Lectures 2,3 (hand in attempts at lecture Thurs 25 Feb)

(a) The file data1.txt contains a clean time series of some 100000 points. You can presume it is statistically stationary and (for simplicity!) that periodic boundary conditions are appropriate. (i) Produce an estimated graph of its power spectrum, with statistical errors assuming this to be a smooth function. (ii) Produce a graph of !!the significant part of!! its autocrrelation function.

(b) [not for credit] Let f^~(w) be the Fourier transform of f(t). Show from the Convolution Theorem that: the Fourier transform of the Autocorrelation function is the Power Spectrum |f^~(w)|², finding in the process the correct form for the autocorrelation function when f(t) is complex valued. [Hint: What function has Fourier transform f^~(w)* ? ]

(c) The following link will give you access to the time series of X-ray emission by a particular source in the sky. Your task is to estimate the autocovariance of the emission of this X-ray source. [Autocovariance = autocorrelation of (signal with average subtracted).]

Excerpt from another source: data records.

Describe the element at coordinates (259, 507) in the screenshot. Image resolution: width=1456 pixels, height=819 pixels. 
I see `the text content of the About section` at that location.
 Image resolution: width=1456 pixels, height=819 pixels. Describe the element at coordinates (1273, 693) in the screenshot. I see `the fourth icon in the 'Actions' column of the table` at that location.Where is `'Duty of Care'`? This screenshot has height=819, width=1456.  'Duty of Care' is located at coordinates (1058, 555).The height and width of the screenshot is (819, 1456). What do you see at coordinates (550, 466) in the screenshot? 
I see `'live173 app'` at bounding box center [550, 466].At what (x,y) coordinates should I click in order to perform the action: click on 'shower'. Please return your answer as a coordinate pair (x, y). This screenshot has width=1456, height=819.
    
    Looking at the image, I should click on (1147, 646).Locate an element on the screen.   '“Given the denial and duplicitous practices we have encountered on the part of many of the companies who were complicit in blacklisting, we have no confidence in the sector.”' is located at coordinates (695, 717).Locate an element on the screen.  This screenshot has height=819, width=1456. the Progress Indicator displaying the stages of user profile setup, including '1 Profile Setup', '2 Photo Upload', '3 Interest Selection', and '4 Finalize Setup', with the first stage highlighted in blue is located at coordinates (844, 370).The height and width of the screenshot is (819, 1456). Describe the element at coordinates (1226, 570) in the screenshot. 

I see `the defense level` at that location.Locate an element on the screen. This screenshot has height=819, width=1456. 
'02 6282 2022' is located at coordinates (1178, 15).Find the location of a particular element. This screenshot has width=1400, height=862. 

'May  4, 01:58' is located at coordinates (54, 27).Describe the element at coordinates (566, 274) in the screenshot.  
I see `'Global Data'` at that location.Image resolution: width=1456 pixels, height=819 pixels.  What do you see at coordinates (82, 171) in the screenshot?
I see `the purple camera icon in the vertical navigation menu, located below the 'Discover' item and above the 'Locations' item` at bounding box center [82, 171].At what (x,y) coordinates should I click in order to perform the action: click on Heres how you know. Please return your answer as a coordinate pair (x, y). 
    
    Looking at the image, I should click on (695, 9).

Link: http://xte.mit.edu/asmlc/srcs/x1705-440.html In its Data window please leave the days blank and select: "One-day Average Light Curve" and for data columns just "Sum Band Intensity" then click "Retrieve...". You should end up with a text file in which the SECOND number on each line is the X-ray intensity for each successive day (averaged over that day), for each of 4238 successive days.

(i) Produce a simple graph of the series with time average removed.

FOR PARTS (ii) and (iii) plot your graphs over a limited range of time chosen to bring out the meaningful results and comparison. Error bars not required.
(ii) Compute and compare graphically the autocovariance obtained by: (1) directly imposing periodic conditions on the time dependence; (2) padding the data with zeros first; (3) as (2) but dividing by the autocorrelation of the window; (4) [not for credit] as (3) but using a smoother window function of your choice.

(iii) For ONE of the above choices, compare graphically the autocovariance functions of different subintervals of the data (for example in percent, 0-50, 10-60, 20-70 .....50-100).

(iv) Based on the above, discuss briefly how much you are confident of about the true autocovaiance of the source. Alternatively, produce a graph of the autocovariance with error bars.